Data records:

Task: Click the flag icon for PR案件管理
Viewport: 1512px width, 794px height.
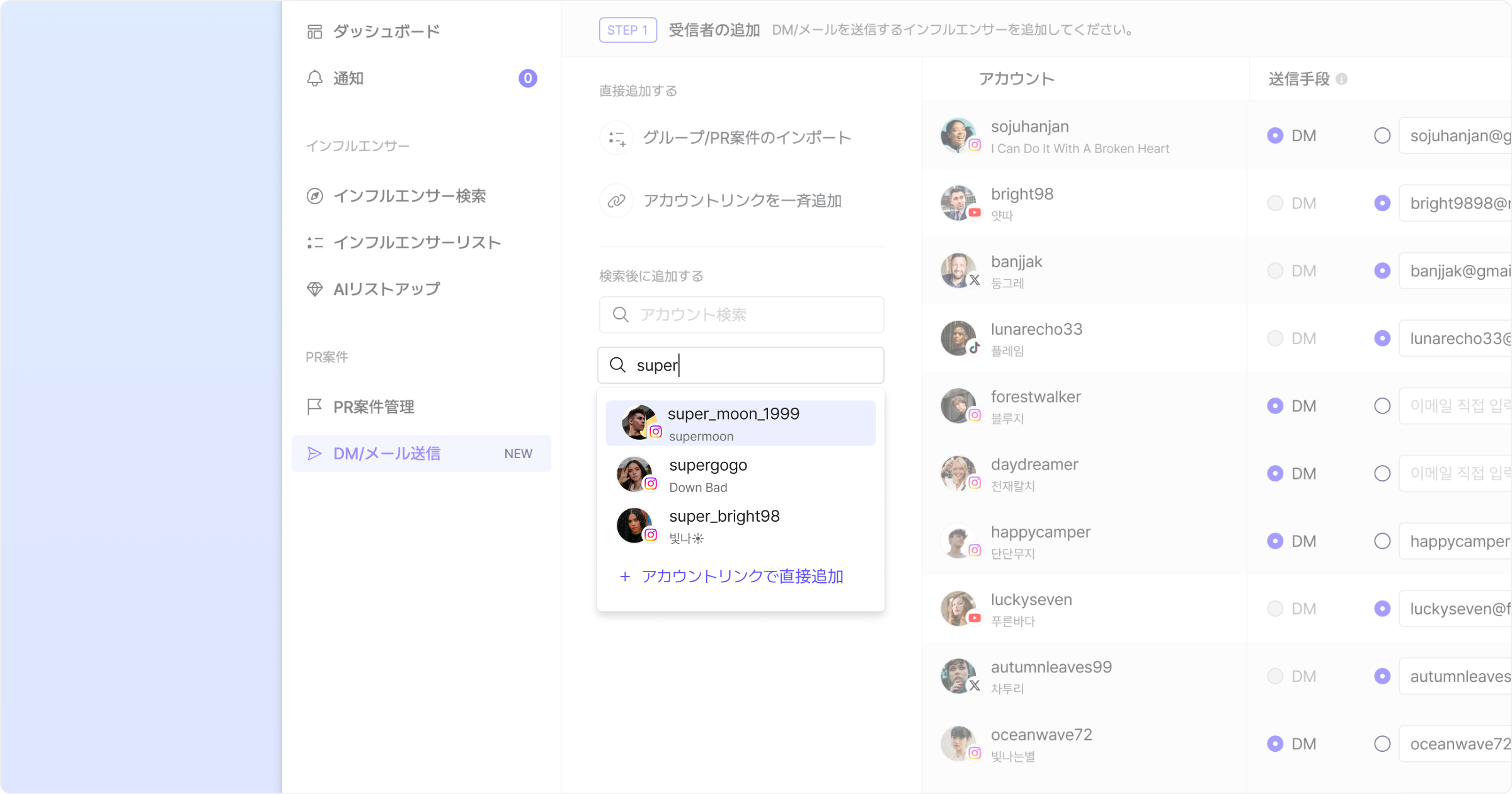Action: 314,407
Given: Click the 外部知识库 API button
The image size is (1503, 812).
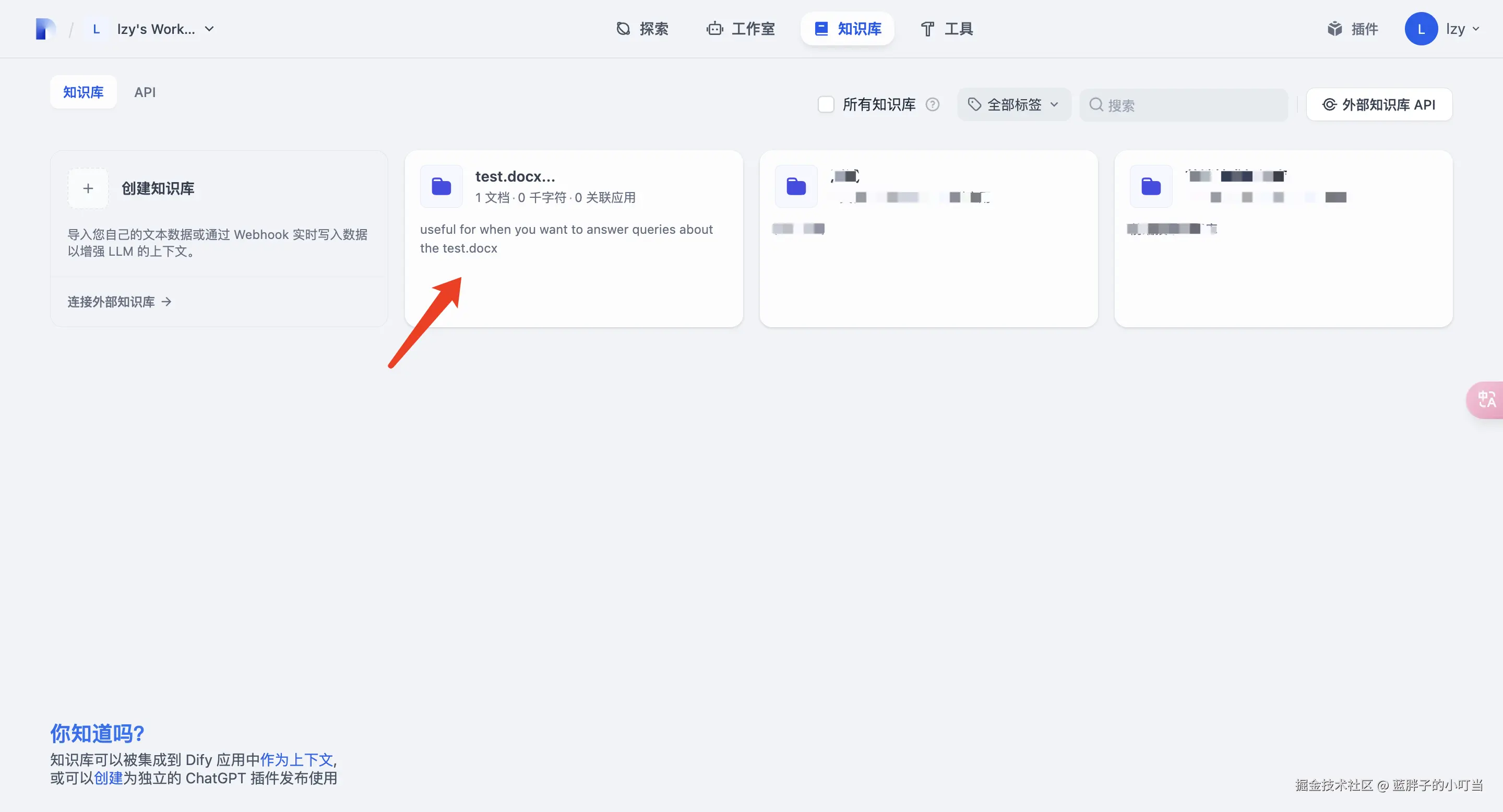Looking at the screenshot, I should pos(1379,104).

AIM OF THE EXERCISE: Every line above that holds the word "Click" should be copied out.

REPLY TO THE EXERCISE:
Task: Click the flag icon for PR案件管理
Given: Click the 外部知识库 API button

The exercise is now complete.